Tugas yang Diberikan:
Tuliskan ulang tanpa perubahan bagian teks sumber yang dibuka dengan kata-kata "Dalam kekacauan tersebut, sekitar" dan ditutup dengan "menjaga keamanan Istana.".

====== Teks Sumber ======

Dalam kekacauan tersebut, sekitar pukul 11.00 WIB, suara tembakan terdengar. Arief Rachman Hakim berada di garis depan, memimpin rekan-rekannya. Ia tertembak di bagian kepala atau dada. Informasi historis bervariasi mengenai detail penembakan, namun konsensus umum menyebutkan bahwa tembakan tersebut dilepaskan oleh anggota Cakrabirawa atau pasukan pengamanan yang bertugas menjaga keamanan Istana.
Kematian Arief Rachman Hakim seketika. Tubuhnya yang tergeletak di tengah jalanan beton Jakarta menjadi pemandangan yang mengerikan bagi ribuan mahasiswa yang menyaksikannya. Insiden ini mengubah dinamika gerakan Tritura secara radikal. Jika sebelumnya aksi-aksi adalah demonstrasi politik, kini ia berubah menjadi pertarungan moral yang menuntut pertanggungjawaban atas darah yang tertumpah.
Tragedi 24 Februari bukan hanya mencabut nyawa seorang mahasiswa idealis; ia mencabut keraguan terakhir di benak masyarakat dan militer bahwa rezim Sukarno harus diakhiri. Arief Rachman Hakim menjadi simbol pengorbanan yang tak bisa diabaikan oleh kekuatan manapun di Jakarta.

====== Data Tercatat ======

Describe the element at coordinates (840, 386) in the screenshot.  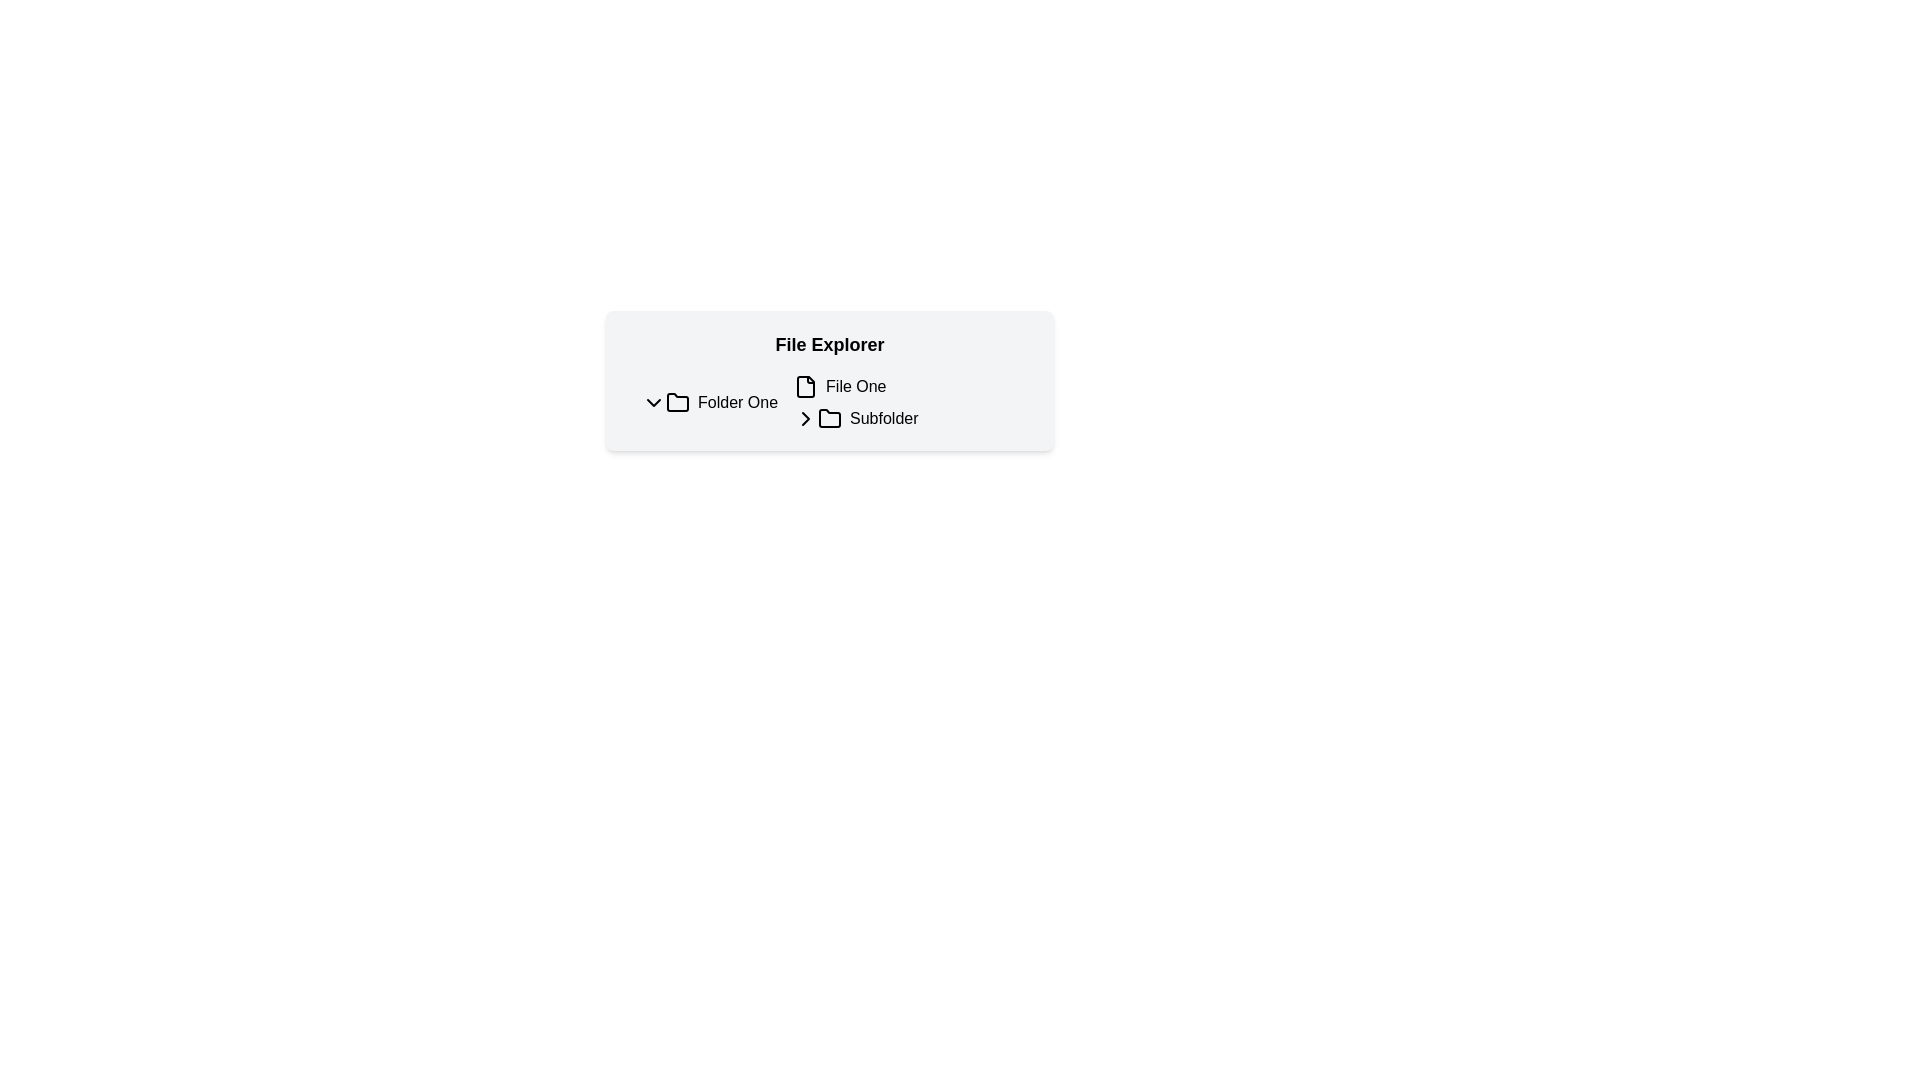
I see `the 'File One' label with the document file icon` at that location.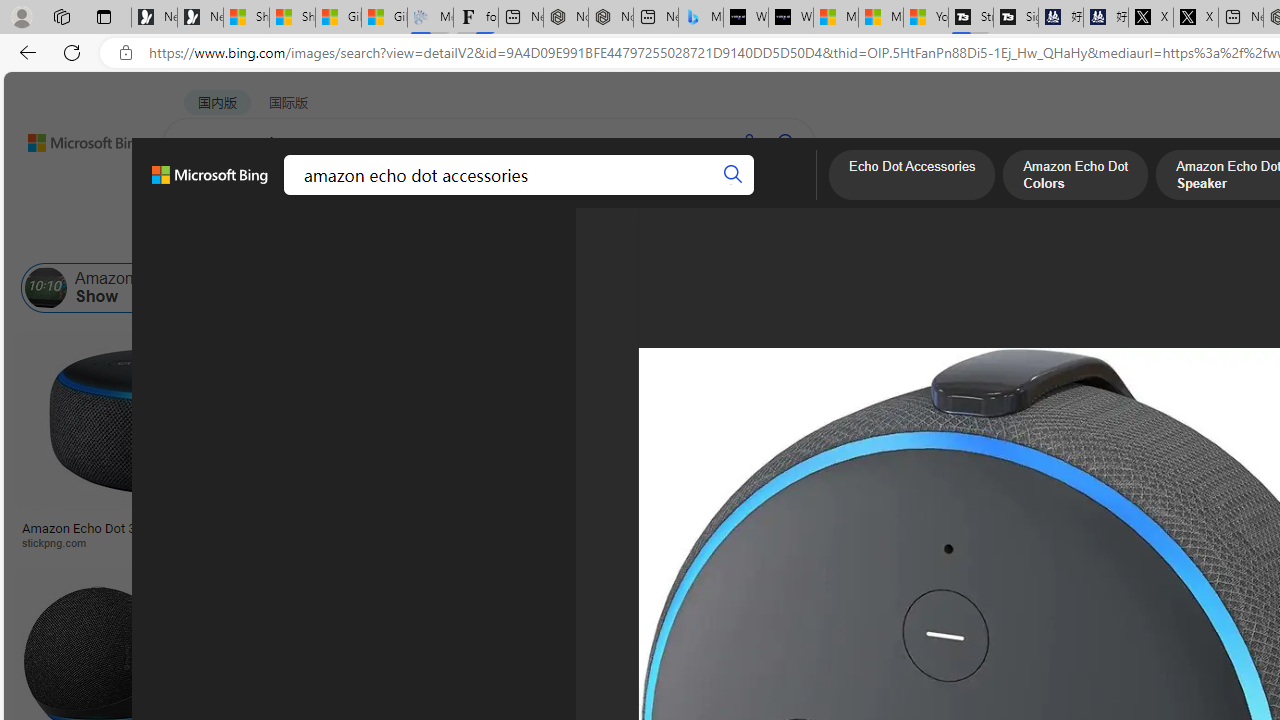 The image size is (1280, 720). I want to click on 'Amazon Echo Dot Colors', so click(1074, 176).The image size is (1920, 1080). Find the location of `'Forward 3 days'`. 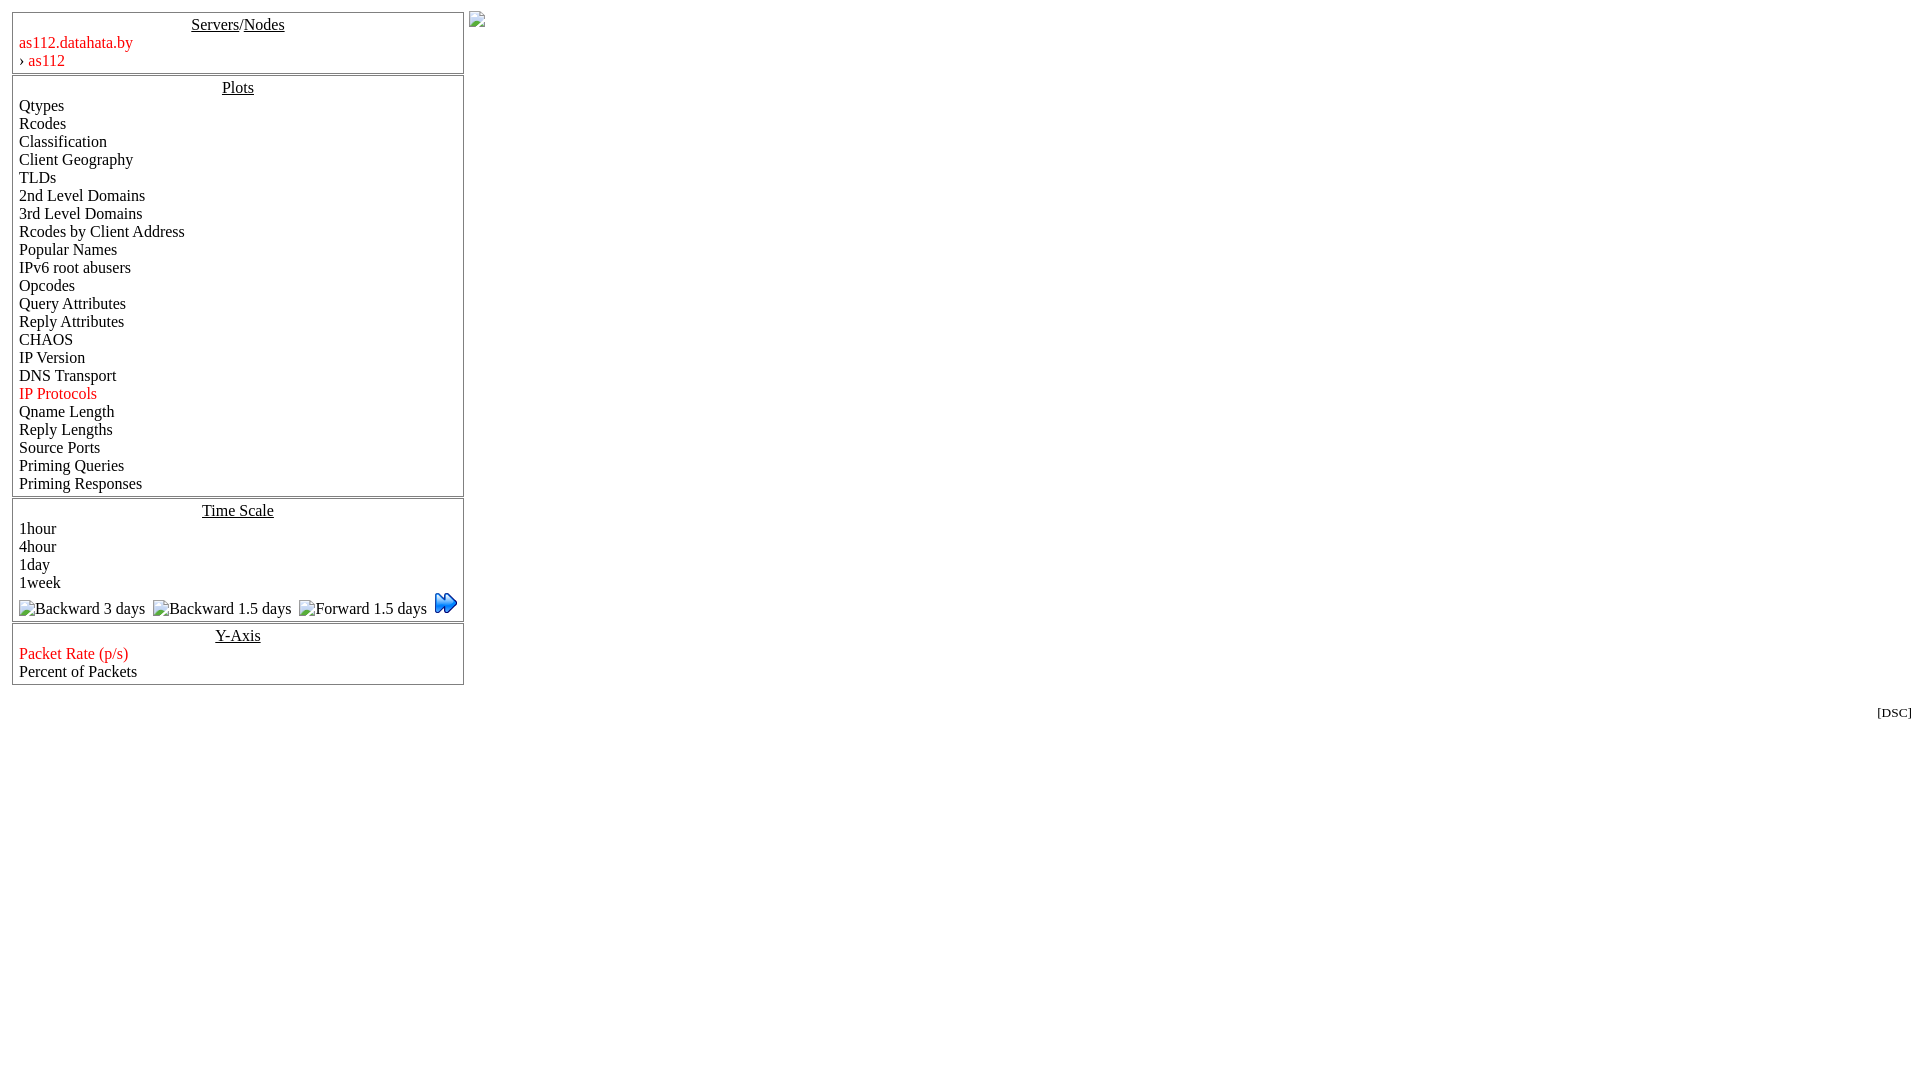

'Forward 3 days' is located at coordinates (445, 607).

======
====== Data Tercatat ======

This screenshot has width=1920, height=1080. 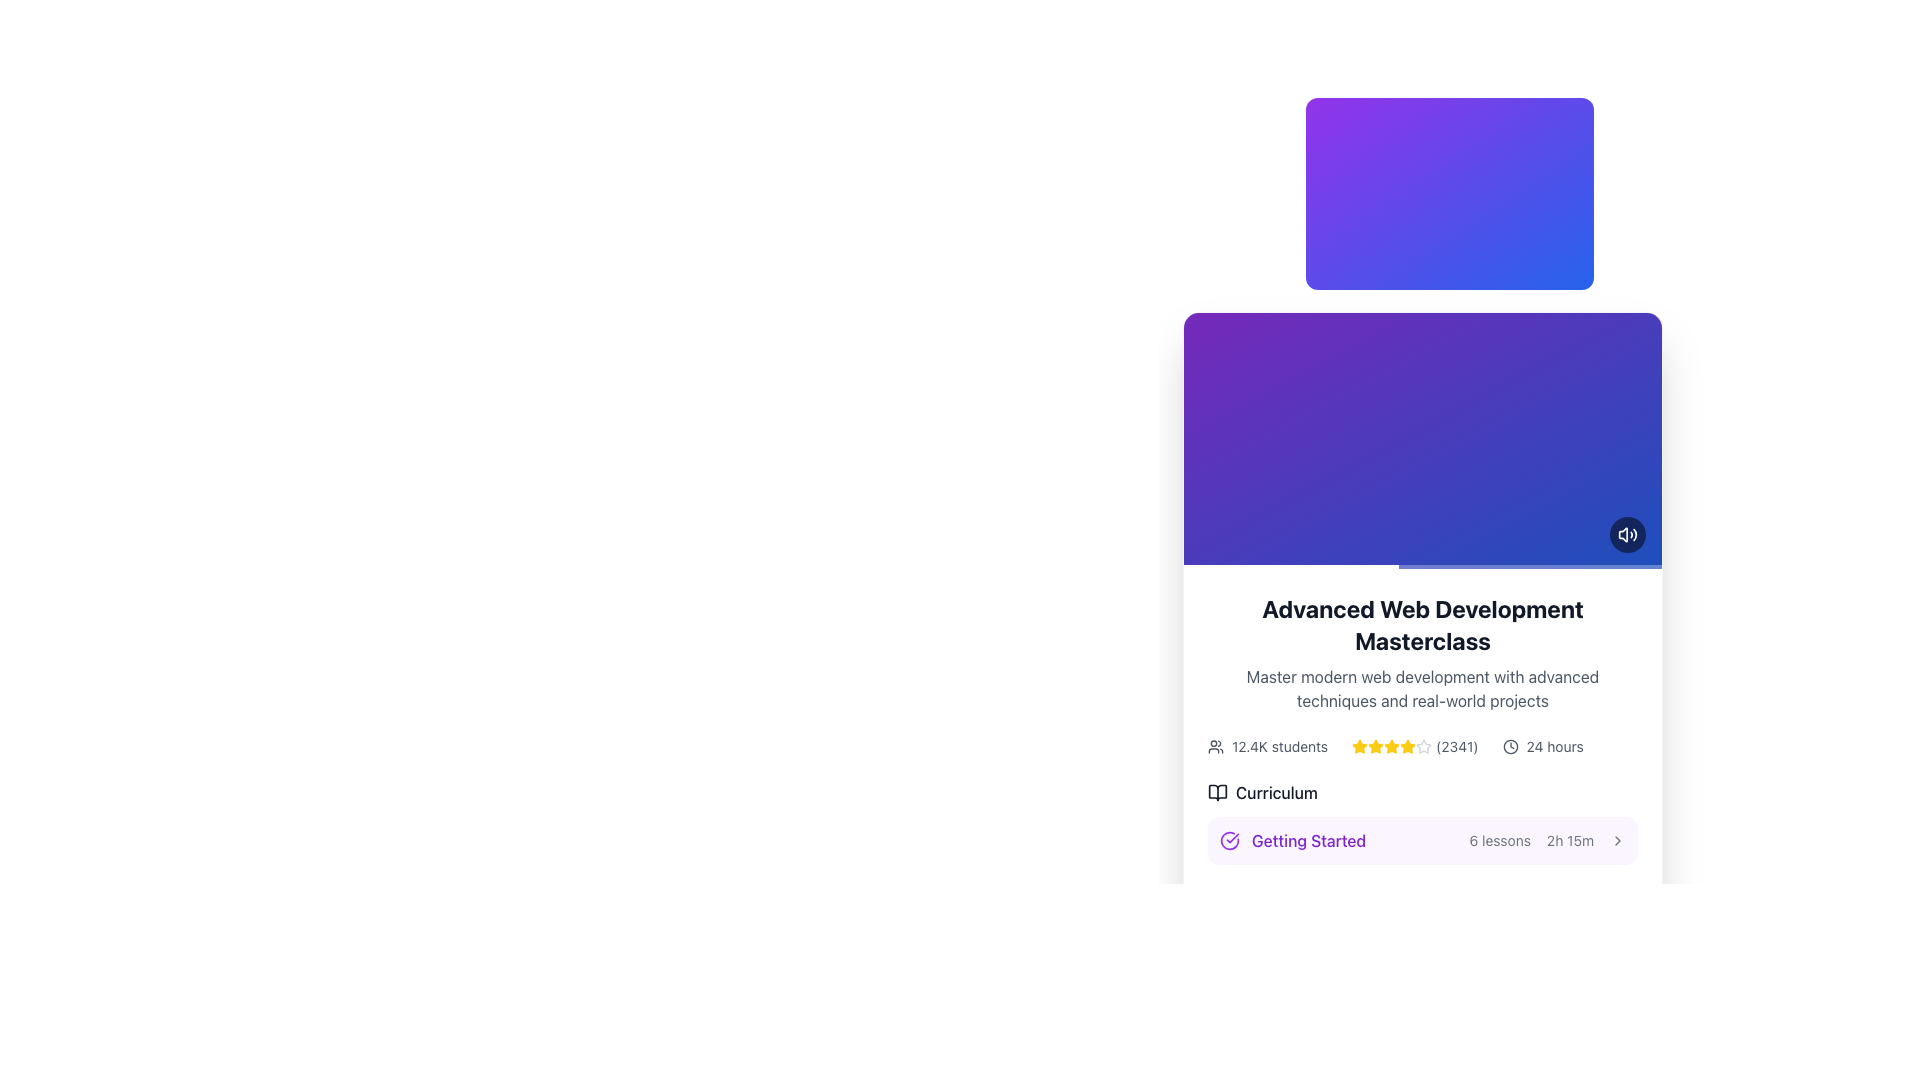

======

Jawaban Tugas:
Dalam kekacauan tersebut, sekitar pukul 11.00 WIB, suara tembakan terdengar. Arief Rachman Hakim berada di garis depan, memimpin rekan-rekannya. Ia tertembak di bagian kepala atau dada. Informasi historis bervariasi mengenai detail penembakan, namun konsensus umum menyebutkan bahwa tembakan tersebut dilepaskan oleh anggota Cakrabirawa atau pasukan pengamanan yang bertugas menjaga keamanan Istana.